SÃO PAULO - O Credit Suisse rebaixou a recomendação das ações da CSN (CSNA3) de outperform (desempenho acima da média do mercado) para neutra. O banco também reduziu o preço-alvo para doze meses, de R$ 24,00 por papel para R$ 19,00 - o que configura um potencial de valorização de 8,57% em relação ao fechamento de sexta-feira (17).
Entre os fatores para o rebaixamento da recomendação estão a estimativa de queda na média dos preços do minério de ferro e a manutenção do preço do aço, mesmo em meio ao excesso de capacidade global. Para os analistas Ivano Westind e Carlos Louro, o minério de ferro continuará sendo o principal componente para os resultados da companhia, que deve se beneficiar de um novo projeto de aço longo a ser realizado em 2013.
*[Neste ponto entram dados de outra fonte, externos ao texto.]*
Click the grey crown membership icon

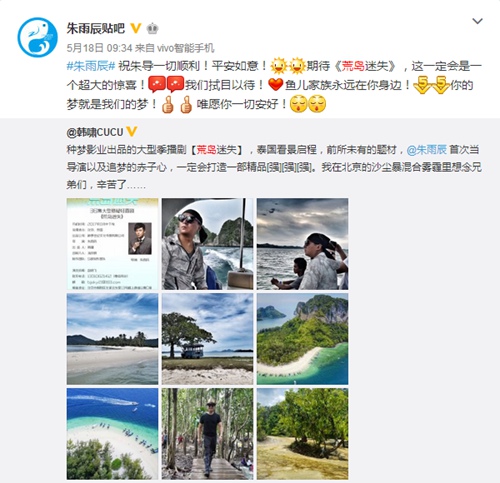point(153,29)
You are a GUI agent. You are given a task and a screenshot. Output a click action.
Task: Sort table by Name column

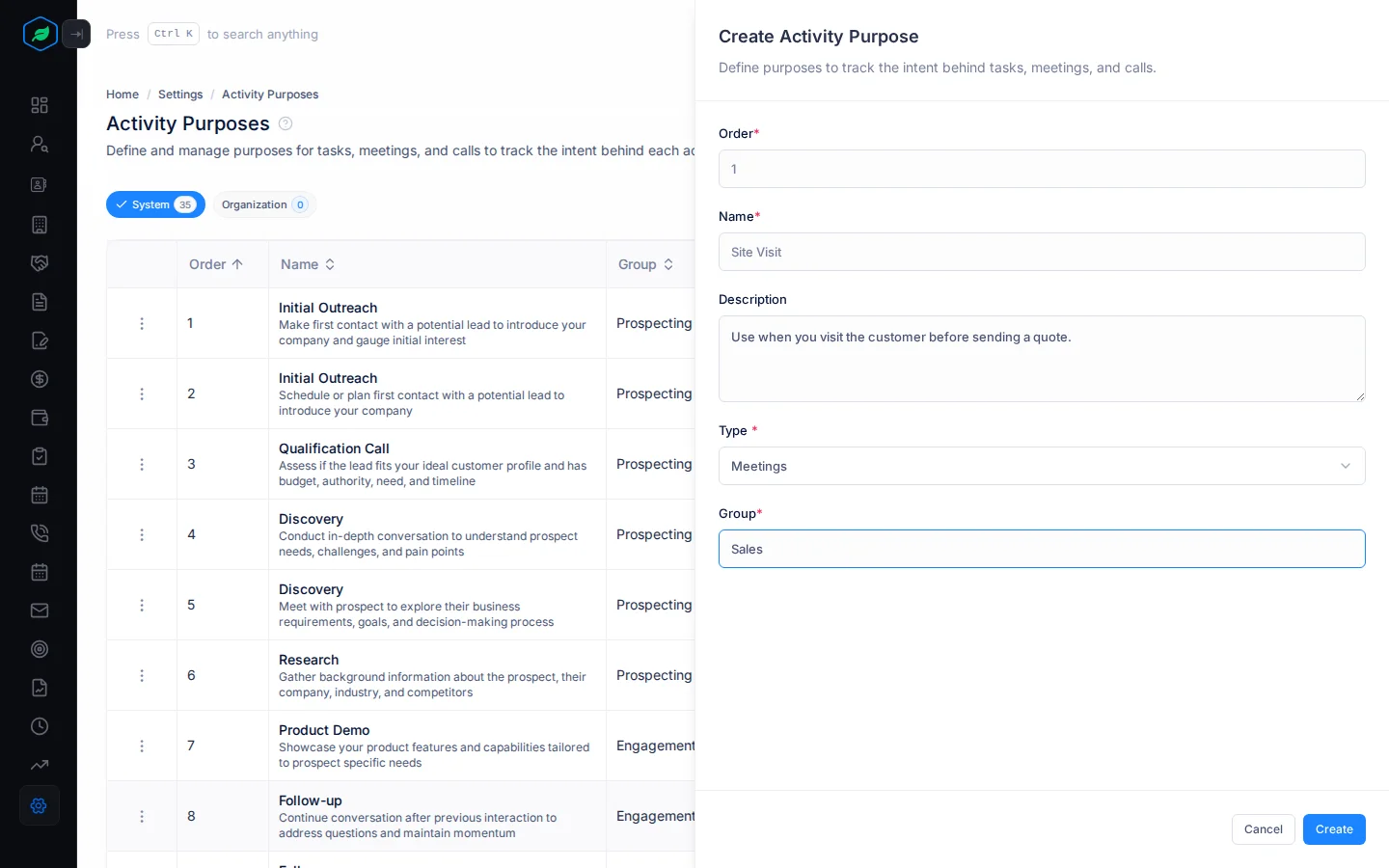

A companhia deve gerar um fluxo de caixa sólido, com dividend yield de 4,4%. "No entanto, alinhado com os nossos pensamentos de margens mais estreitas para o aço e de menor crescimento das minas de minério de ferro brasileiro, nós ajustamos o nosso modelo para um aumento conservador da produção e das vendas na divisão de mineração da CSN", afirmam Westind e Louro. Desse modo, é esperado um crescimento marginal da divisão de minério de ferro e nas vendas de aço plano em 2012.
Sem catalisadores no curto prazo
Os analistas não veem catalisadores no curto prazo para os ativos CSNA3, devido ao atraso na expansão da produção do minério de ferro e às margens estáveis da divisão de aço. Além disso, avaliam que os elevados níveis da dívida da companhia continuam sendo uma preocupação para os investidores, principalmente em meio aos elevados gastos com juros e com as estratégias agressivas de fusões e aquisições.
Já com relação às novas plantas de produção de aço longo, cada uma com capacidade de 0,5 tonelada métrica por ano, Westind e Louro acreditam que pelo menos uma delas acabará em 2012, enquanto a companhia ainda executará detalhes sobre os dois projetos restantes. De acordo com os analistas, os preços do aço devem continuar dependendo muito fortemente dos preços internacionais.